Pembicara terakhir, Prof. Drs. Yatim Riyanto, M.Pd. mengatakan home schooling sebagai pendididkan alternatif untuk mewujudkan tujuan pendidikan nasional sudah dilaksanakan sejak zaman dahulu. Agus Salim adalah contoh konkret orang tua yang melakukan homeschooling pada zaman dahulu. Selanjutnya pria yang juga merupakan ketua I komite PLS propinsi Jawa Timur ini menjelaskan bahwa banyak faktor yang harus dipertimbangkan dalam implementasi home schooling antara lain sarana dan prasarana pendukung pembelajaran homschooling, referensi buku-buku bacaan, media pembelajaran dalam homeschooling, keterbatasan waktu dan kompetensi orang tua (jika dalam HS merupakan satu-satunya tutor/pendidik). Selain itu arti HS bukan semata-mata orang tua mengajar anaknya, melainkan orang tua belajar bersama anak. Jadi tidak ada keharusan bahwa orang tua harus menguasai materi pelajaran. Yang juga patut diperhatikan HS menuntut tanggung jawab yang besar dari orang tua akan perkembangan anaknya. Ini adalah komitmen yang tidak mudah, apalagi bagi orang tua yang tinggal kota.
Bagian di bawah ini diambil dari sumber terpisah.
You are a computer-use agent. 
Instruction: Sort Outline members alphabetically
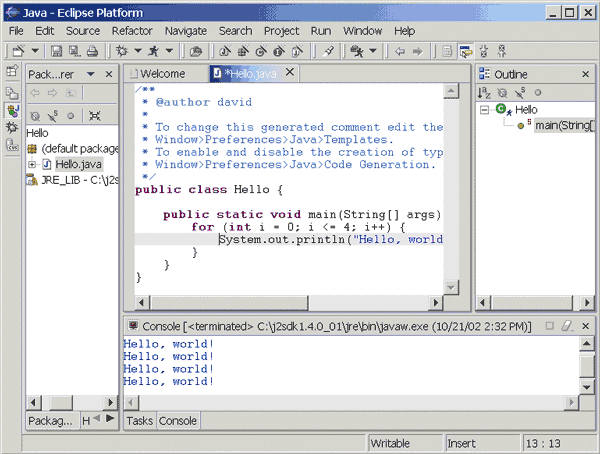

Yulianingsih, M.Pd., yang merupakan pendamping kemahasiswaan PLS mengatakan bahwa serangkaian kegiatan PLS ini bertujuan supaya jurusan PLS lebih dikenal terutama di Unesa sendiri. ”Pada umumnya dengan kegiatan ini saya berharap PLS dapat memberikan citra yang baik dan dapat dikenal oleh mahasiswa Unesa sendiri,” tukas perempuan berjilbab ini
Di tempat yang sama ketua jurusan PLS, Drs. I Ketut Atmaja J.A., M.Kes., juga menjelaskan bahwa seminar nasional ini juga merupakan sarana pembelajaran organisasai bagi mahasiswa PLS. Hal ini karena semua kegiatan dikoordinasi dan dilakukan oleh mahasiswa PLS itu sendiri. “Mulai dari menghadirkan pembicara sampai pelaksanaan kegiatan semua dilakukan sendiri oleh mahasiswa PLS. Sebenarnya banyak potensi mereka yang harus digali, misalnya ya ini kemampuan berorganisasi. Semoga dengan kegiatan ini PLS juga menjadi lebih dikenal,” harap pria murah senyum ini
Salah satu peserta seminar nasional, Devia dari Universitas Sultan Ageng Tirtayasa, Banten mengatakan bahwa seminar ini adalah seminar yang bagus selain pembicaranya adalah pembicara nasional materi yang diberikan pada peserta juga sangat berguna, terutama bagi mereka yang berkecimpung dalam dunia pendidikan. Gadis berkacamata ini juga menambahkan pelayanan panitia pada peserta dari luar Surabaya yang sangat bersahabat menambah nilai plus tersendiri baginya. ”Mulai dari awal tiba disini para panitia sudah menjamu saya dan teman-teman dengan baik sekali,” tukasnya.
Selain seminar nasional, beberapa agenda juga digelar PLS diantaranya PLS goes to school yang meliputi agenda sosialisasi jurusan PLS dan PPLS ke pelajar SMA, PLS presentation in the class, PLS Share and Care, dan PLS Short Therapy, PLS Kajur Cup 2009 yang menyelenggarakn Futsal SMA Se-Gerbang Kertasusila, dan PLS Short Camp dengan kemah sehari untuk pelajar SMA sebagai agendanya.